Almeirim, Ribatejo, Portugal
The stone soup of the Ribatejo — a hearty bean and sausage soup whose name comes from the Portuguese folk tale of a hungry friar who convinced villagers to contribute ingredients to his 'stone soup' one by one. The practical dish is a thick soup of red kidney beans, chouriço, farinheira (flour sausage), presunto, onion, potato, and herbs — a poor man's meal elevated by the full complement of local pork products. Sopa da pedra from Almeirim (Ribatejo) has been given Gastronomic Heritage status in Portugal — the town has a festival in its honour and the recipe is formally documented.
Red kidney beans soaked overnight and cooked from raw — canned beans produce an inferior flavour. The sausages are added whole in the last 30 minutes and removed before serving — they flavour the broth and are sliced for serving alongside. The soup should be thick enough to coat a spoon. Serve with cornbread (broa) and a glass of Ribatejo wine.

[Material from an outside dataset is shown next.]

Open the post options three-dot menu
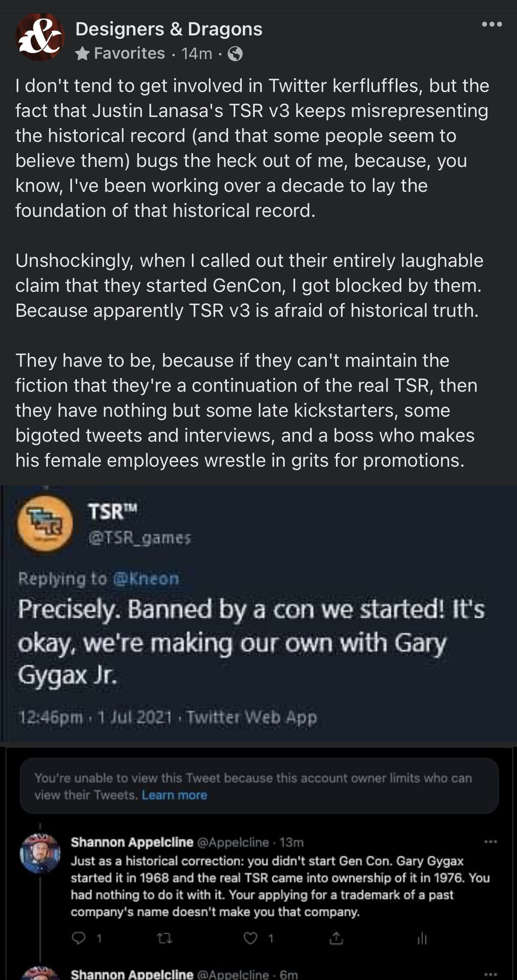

The folk tale of the stone soup is essentially a story about the power of communal cooking — each contributor's ingredient adds to what was offered before. For service, add the stone — a smooth river stone, washed and cleaned — as a garnish and conversation piece. The stone gives nothing flavourwise but the story is the dish. Pair with Ribatejo Castelão or Fernão Pires white.
Starting with canned beans — the broth lacks body. Adding sausages at the beginning — they overcook and lose their character. Under-cooking the beans — they must be very tender. Over-seasoning — the sausages provide significant salt.